O segundo passo é praticar a autoaceitação e a compaixão. Muitas vezes, nossas prisões mentais estão ligadas a sentimentos de vergonha, culpa e inadequação. É importante lembrar que todos nós temos nossas próprias batalhas internas e que é normal ter medos e inseguranças. Ao praticar a autoaceitação e a compaixão, podemos começar a nos libertar desses sentimentos negativos e criar uma base sólida para a mudança. Recentemente eu escrevi sobre o ego e sobre o medo do fracasso, que são temas complementares à quebra das prisões mentais.
O terceiro passo é conseguir distanciar-se da situação, desenvolvendo uma leitura objetiva do cenário e escolhendo não mais fazer parte daquele ciclo. Às vezes é preciso distanciar-se fisicamente para então nos afastarmos emocionalmente, como aconteceu comigo e com a minha amiga. Desenvolver o autoconhecimento, entendendo o que de fato é importante para você longe dos rótulos e expectativas daqueles que nos são importantes, faz parte do caminho para a independência emocional. Além disso, ter alguém que entenda o que você está passando e possa oferecer suporte pode ser extremamente útil na jornada de cura; no entanto essa pessoa não pode fazer parte do seu ciclo limitante.

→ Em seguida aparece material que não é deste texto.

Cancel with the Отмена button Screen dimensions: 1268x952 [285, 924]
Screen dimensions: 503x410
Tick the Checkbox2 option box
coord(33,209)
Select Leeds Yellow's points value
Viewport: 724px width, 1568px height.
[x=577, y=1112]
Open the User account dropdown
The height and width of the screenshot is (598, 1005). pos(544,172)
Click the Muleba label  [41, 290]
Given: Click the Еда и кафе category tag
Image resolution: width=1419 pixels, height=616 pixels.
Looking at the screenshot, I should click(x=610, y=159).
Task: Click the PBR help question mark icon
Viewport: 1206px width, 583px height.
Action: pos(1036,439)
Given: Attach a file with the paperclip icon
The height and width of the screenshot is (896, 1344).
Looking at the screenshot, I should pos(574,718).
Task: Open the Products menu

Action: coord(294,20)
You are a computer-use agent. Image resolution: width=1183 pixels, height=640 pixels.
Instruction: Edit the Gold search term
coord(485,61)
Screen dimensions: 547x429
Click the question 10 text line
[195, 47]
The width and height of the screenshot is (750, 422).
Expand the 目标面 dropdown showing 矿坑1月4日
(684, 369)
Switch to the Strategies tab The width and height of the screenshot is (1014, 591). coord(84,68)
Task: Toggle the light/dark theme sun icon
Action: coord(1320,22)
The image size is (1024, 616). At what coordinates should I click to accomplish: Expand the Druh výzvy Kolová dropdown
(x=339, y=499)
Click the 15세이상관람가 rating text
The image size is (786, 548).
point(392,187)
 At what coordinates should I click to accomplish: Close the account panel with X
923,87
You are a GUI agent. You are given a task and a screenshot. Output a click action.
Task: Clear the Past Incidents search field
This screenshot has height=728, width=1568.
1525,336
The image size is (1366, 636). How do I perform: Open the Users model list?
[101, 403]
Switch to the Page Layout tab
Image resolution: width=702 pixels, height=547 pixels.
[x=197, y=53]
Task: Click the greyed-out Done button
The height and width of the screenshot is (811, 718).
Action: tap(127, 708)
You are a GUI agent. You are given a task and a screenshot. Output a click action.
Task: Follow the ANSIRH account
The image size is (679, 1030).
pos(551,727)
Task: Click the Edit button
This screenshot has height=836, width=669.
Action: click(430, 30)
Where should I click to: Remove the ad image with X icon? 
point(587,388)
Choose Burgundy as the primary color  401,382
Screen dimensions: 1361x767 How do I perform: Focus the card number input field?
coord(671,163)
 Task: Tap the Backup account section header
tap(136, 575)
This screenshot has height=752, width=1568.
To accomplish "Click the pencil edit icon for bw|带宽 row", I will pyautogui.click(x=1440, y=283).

É importante destacar que nossos familiares só querem o nosso melhor, e que estas prisões acontecem inconscientemente. A única forma de alcançarmos o nosso melhor e ajudarmos aqueles que amamos, no entanto, é quebrando o ciclo limitante. Durante o processo de mudança, este rompimento e o alcance da independência emocional podem ser percebidos por pessoas queridas como frieza uma vez que não nos comportaremos conforme o esperado. A comunicação objetiva, calorosa e calma permite deixar claras nossas decisões e intenções, sem agredir ou julgar, apenas informando o que é importante para cada um e por que decidimos seguir um caminho diferente.
Fácil falar, difícil fazer: a mudança não acontece da noite para o dia. Quebrar o ciclo de sofrimento pode ser uma jornada longa e difícil, mas é possível. Com autoconsciência, compaixão e apoio, podemos começar a criar uma nova narrativa para nós mesmos e para as gerações futuras.